◆ **TASK LIST**
A: In the patent text on skipping unrecorded tape areas, at what speed is an area with no videos and audios played back?
B: Using the patent text on skipping unrecorded tape areas, explain why a waiting status with no videos and audios continues for a while at the beginning and ending portions of a recorded tape during playback.
C: Continue the patent text on skipping unrecorded tape areas from the point where it stops.
::: GIVEN TEXT :::
Abstract:
There is disclosed a method of skipping unrecorded area during playback in order to minimize an interruption time upon playing back a recorded program in a tape drive. The method is performed while playing back a record medium, such that an area with no videos and audios is played back at a high speed and an area with videos and audios is played back at a normal speed, resulting in minimized time for playing back unrecorded areas, thus yielding another advantage in that an audience is kept from being bored and, furthermore, power is saved by automatically turning the power-off when the record medium playback is completed.

Description:
BACKGROUND OF THE INVENTION 
     The present invention relates to a method of operating a record medium drive, and more particularly to a method of playing back only recorded areas while skipping unrecorded areas of a record medium when in playback mode. 
     In general, there are many types of record medium drives, such as VTR (Video Tape Recorder), R-DAT (Digital Audio Tape Recorder) and ordinary audio tape recorders for which tape is the record medium, and CDP (Compact Disk Player) and CDVP (Compact Disk Video Player) for which disks are the record media. All the record medium drives operate based on the same operational principles; however, of the record medium drives, VTR shall be taken as an example for describing how a record medium is driven during playback. In cases where a tape has a recorded program, a waiting status with no videos and audios recorded thereon continues for a certain length of time at the beginning and ending portions of the tape during playback because neither a video nor an audio is recorded at the beginning and ending portions.
::: RAW DATA :::
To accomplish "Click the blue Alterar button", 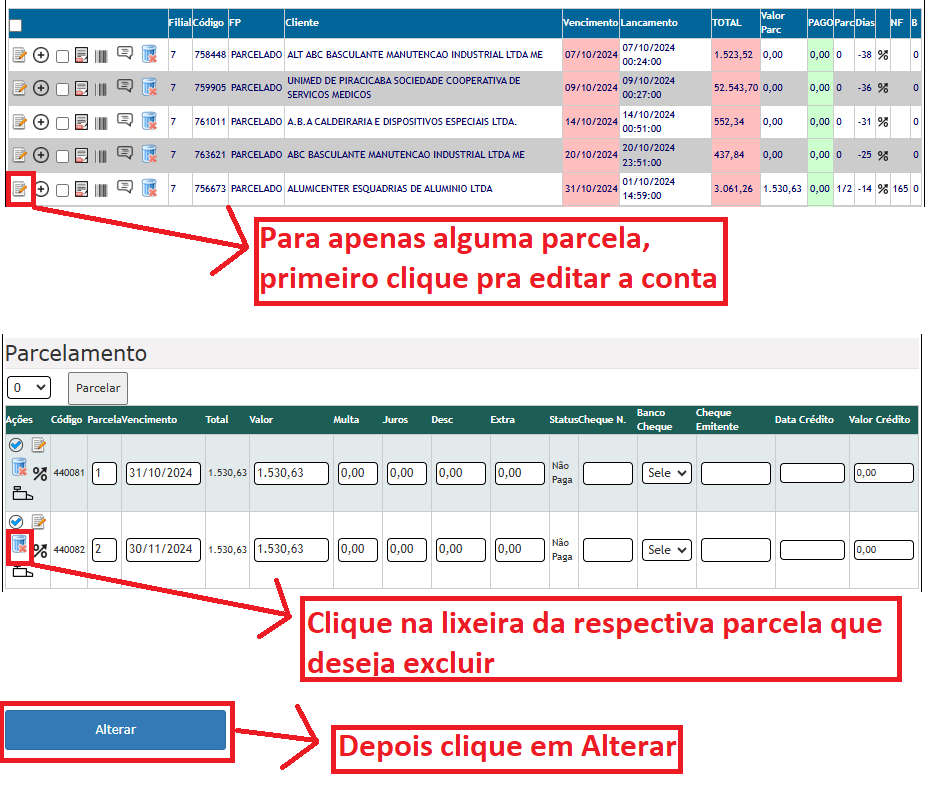I will [x=116, y=730].
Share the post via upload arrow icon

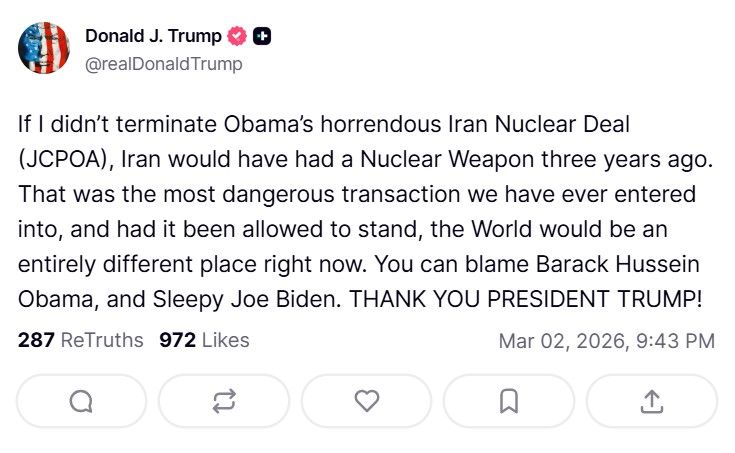tap(651, 401)
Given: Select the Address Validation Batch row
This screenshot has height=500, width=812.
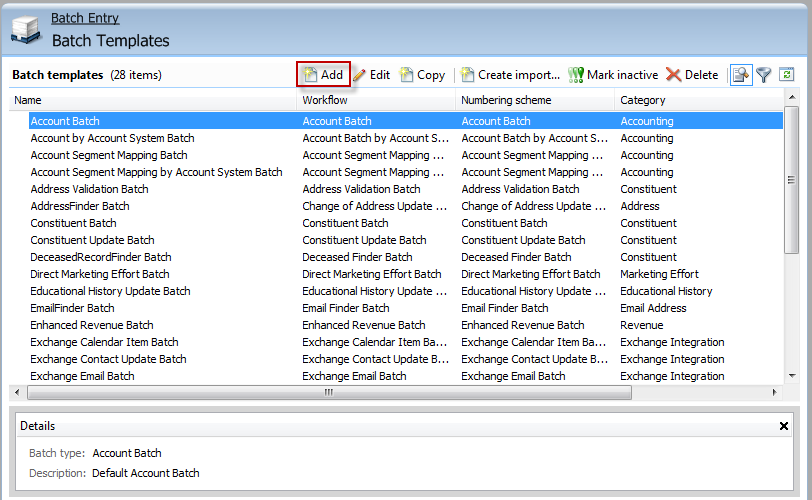Looking at the screenshot, I should tap(89, 189).
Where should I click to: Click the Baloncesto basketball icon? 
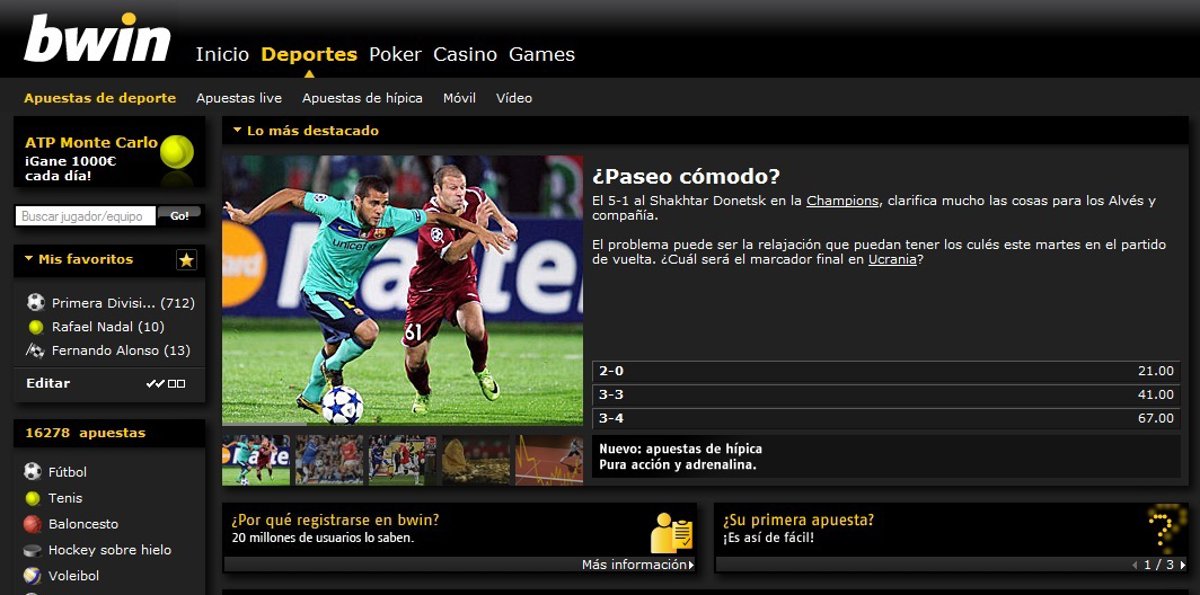[33, 524]
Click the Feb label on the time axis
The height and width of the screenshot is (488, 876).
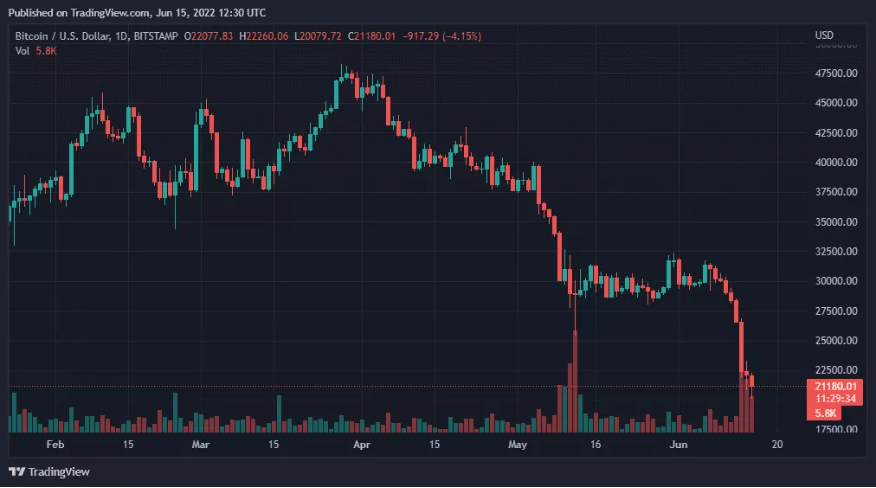56,443
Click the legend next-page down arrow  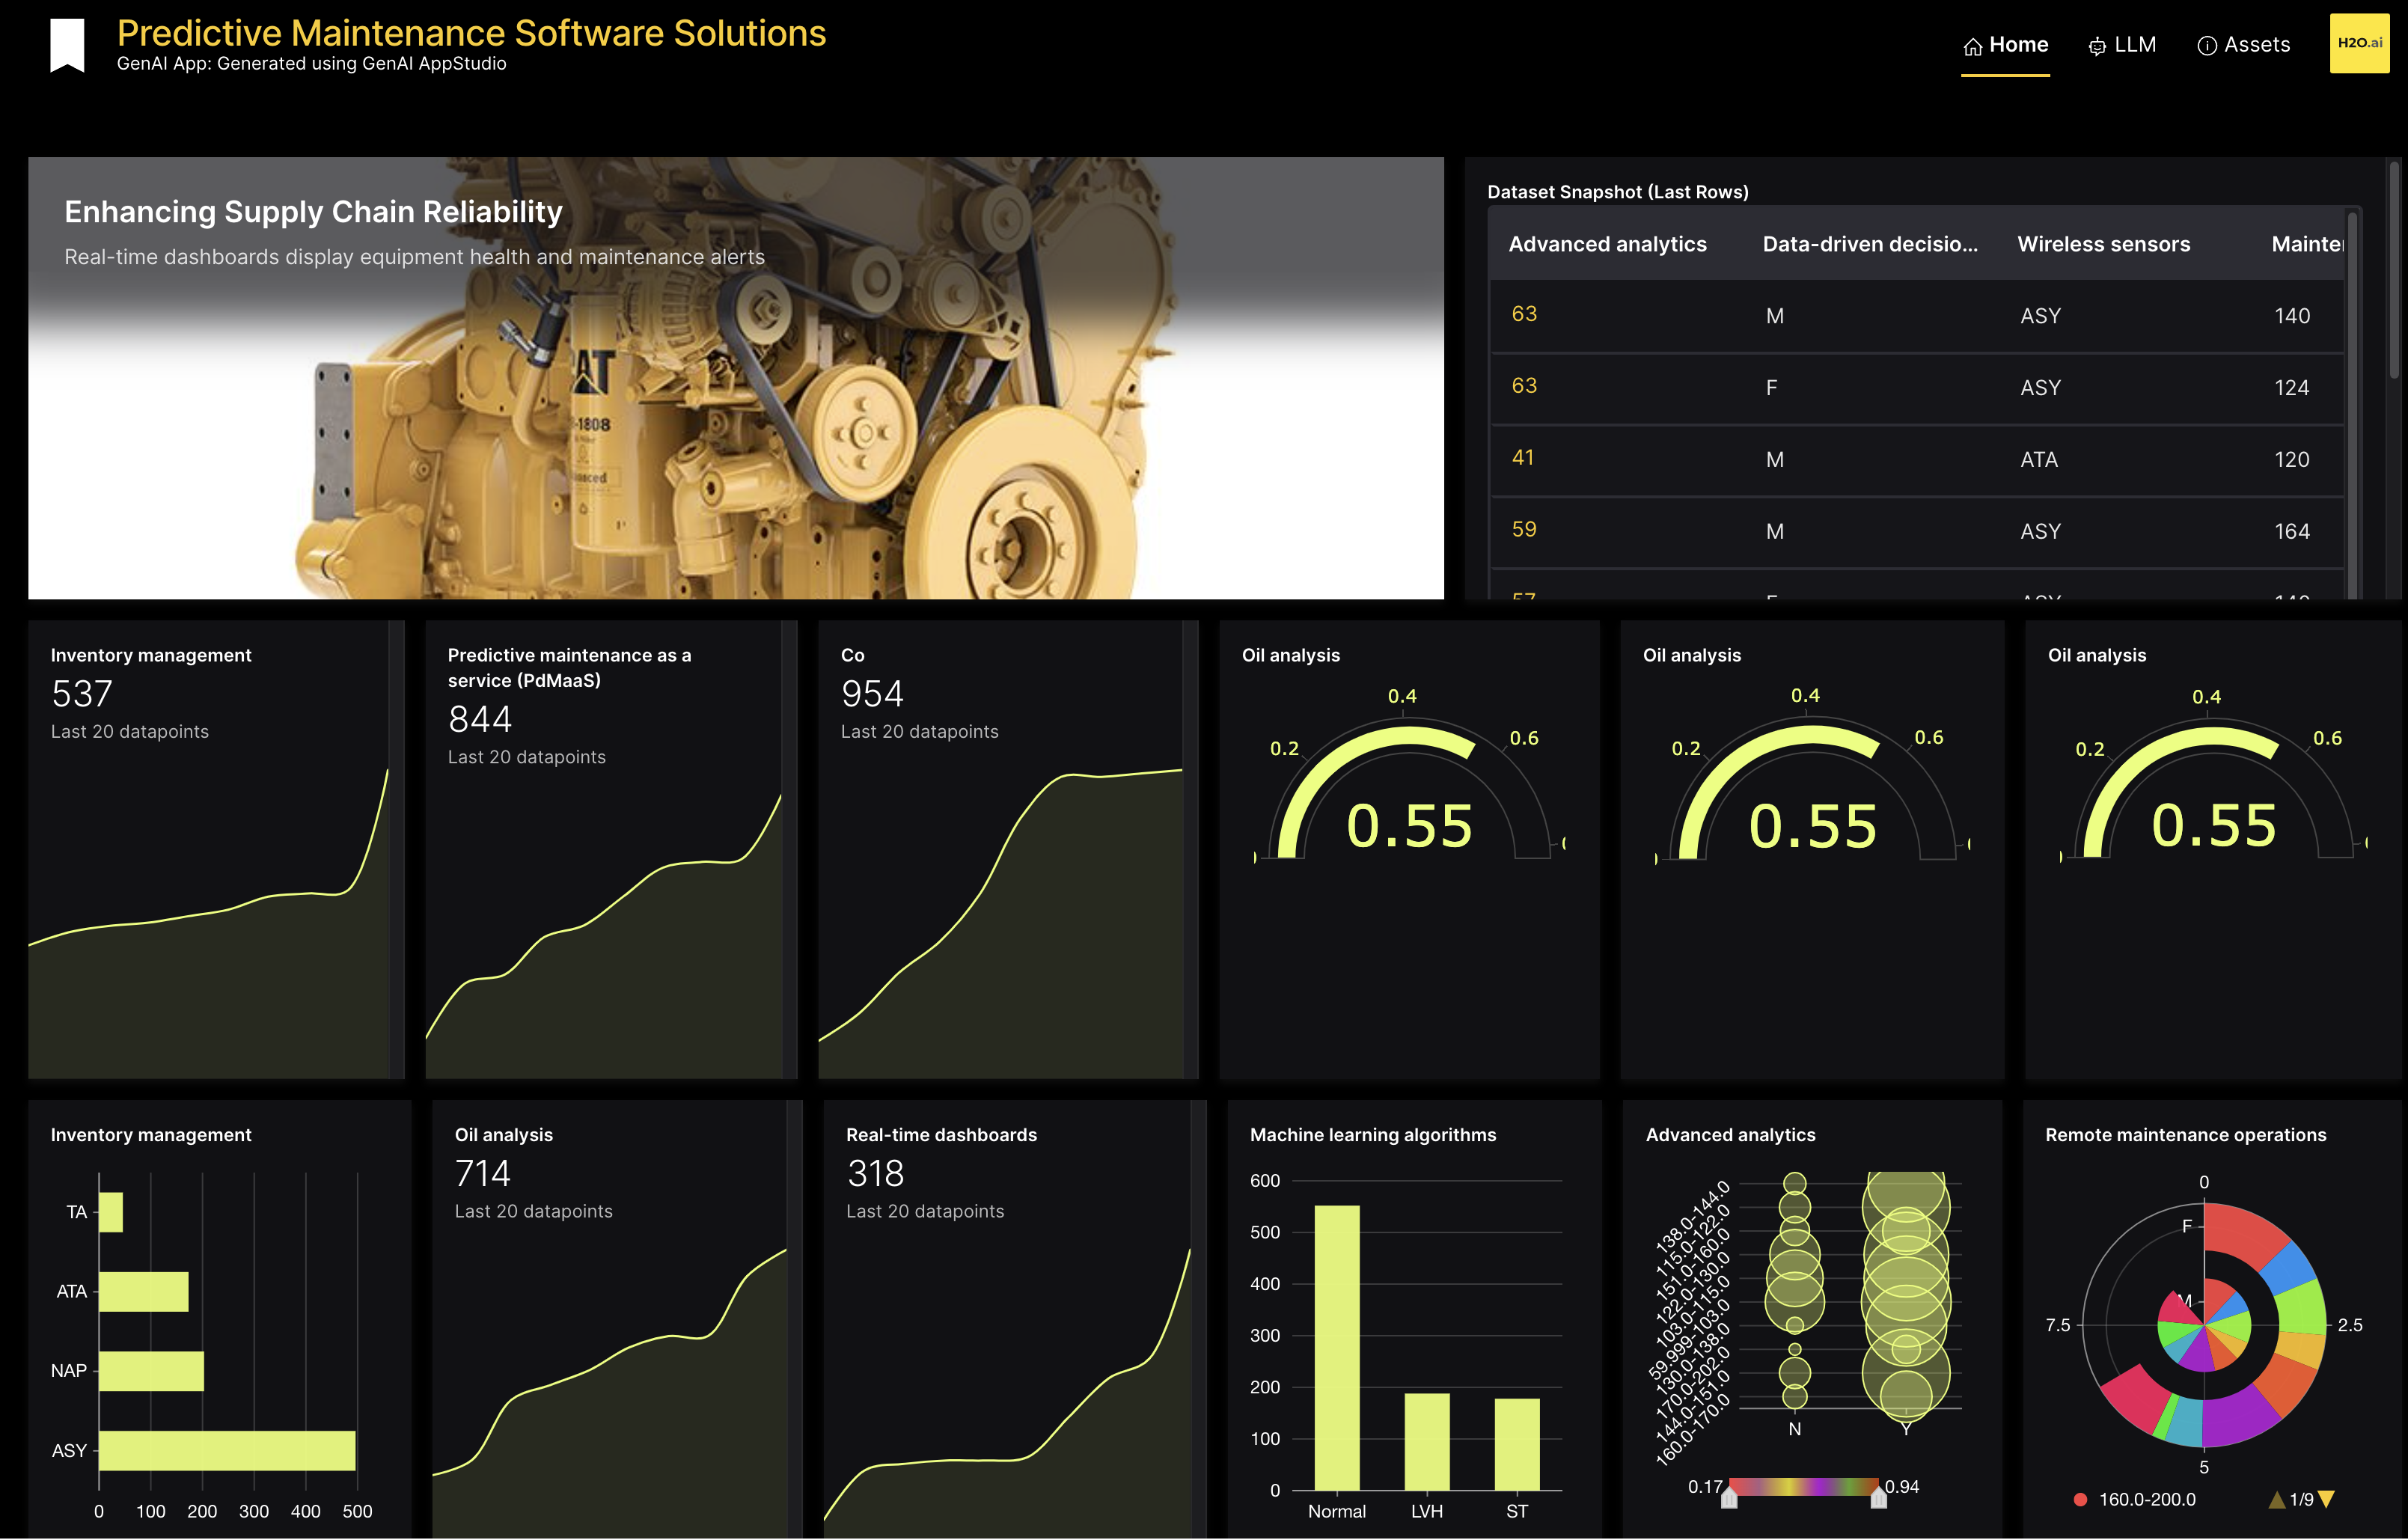[x=2326, y=1499]
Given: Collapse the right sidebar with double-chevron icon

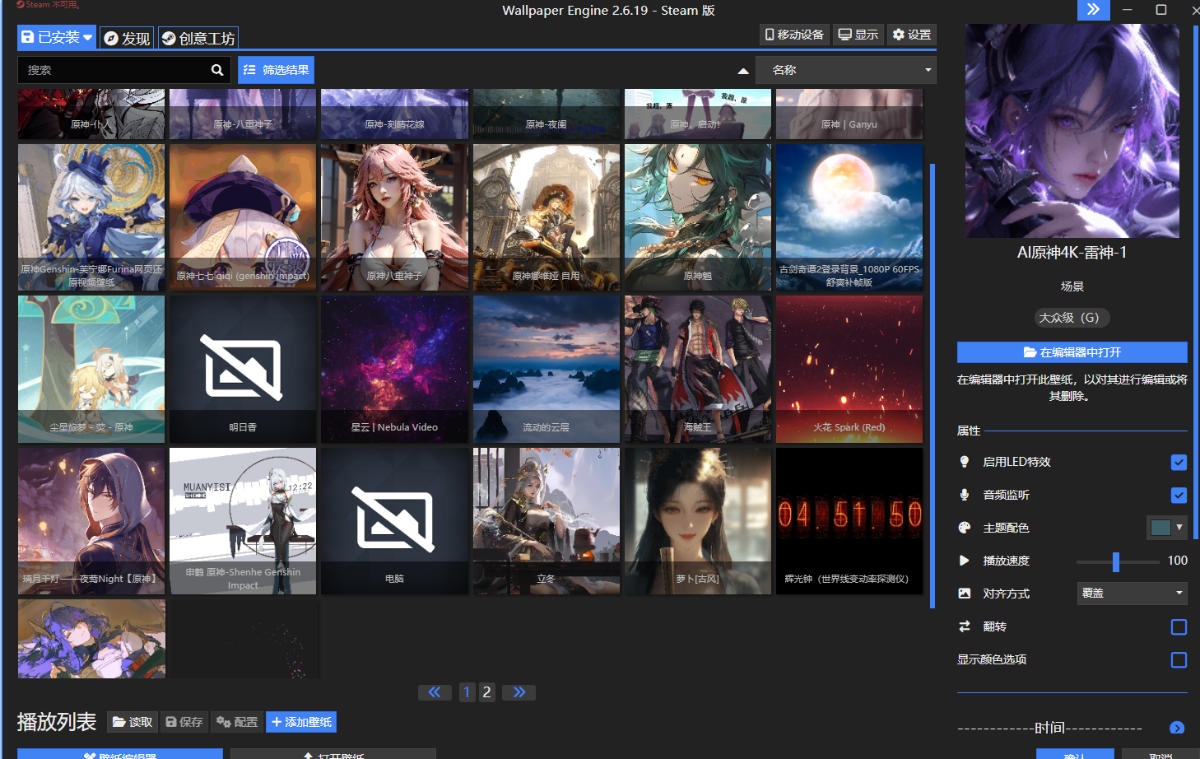Looking at the screenshot, I should coord(1093,10).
:::
◆ **ANSWERS**
A: At a high speed.

B: The waiting status occurs because neither a video nor an audio is recorded at the beginning and ending portions of the tape. Playback therefore passes through those unrecorded stretches before and after the recorded program.

C:
     There has been a drawback therefore that the audience may become bored while the waiting status is continuing for a certain length of time on playback. Another drawback is that the audience will most likely come to conclude that one program has ended or the tape playback has been completed, so the audience stops playing back the tape without further viewing any remainder of the entire recorded program when there exists an unrecorded area in the middle of the tape. 
     SUMMARY OF THE INVENTION 
     It is therefore an object of the present invention to provide a method of skipping an unrecorded area during playback in order to minimize interruption time upon playing back a recorded program in a tape drive. 
    
    
     BRIEF DESCRIPTION OF THE DRAWINGS 
     FIGS. 1A and 1B are flow charts of a preferred embodiment according to the present invention; 
     FIG. 2 is a flow chart operating time interrupt in the method according to the present invention; and 
     FIG. 3 is a block diagram of the device for execution of the method according to the present invention. 
    
    
     DETAILED DESCRIPTION OF THE PREFERRED EMBODIMENT 
     The present invention will be now described more specifically with reference to the drawings attached by way of example only. 
     Referring to FIGS. IA, IB and 2 illustrating flow charts of the preferred embodiment of the present invention, first it checks whether or not a record medium drive is in a mode of automatically detecting a synchronization signal. Thereafter, a normal playback operation from the record medium is carried out until no synchronization signal is detected, when the drive is in the mode of automatically detecting a synchronization signal. Then, a high speed playback operation of the record medium is performed to check presence of video and audio signals, when no synchronization signal is detected further. Otherwise, it is returned to an initial control sequence when the synchronization signal is detected. A power supply is controlled to stop the playback operation if no synchronization signal is detected over a certain length of time.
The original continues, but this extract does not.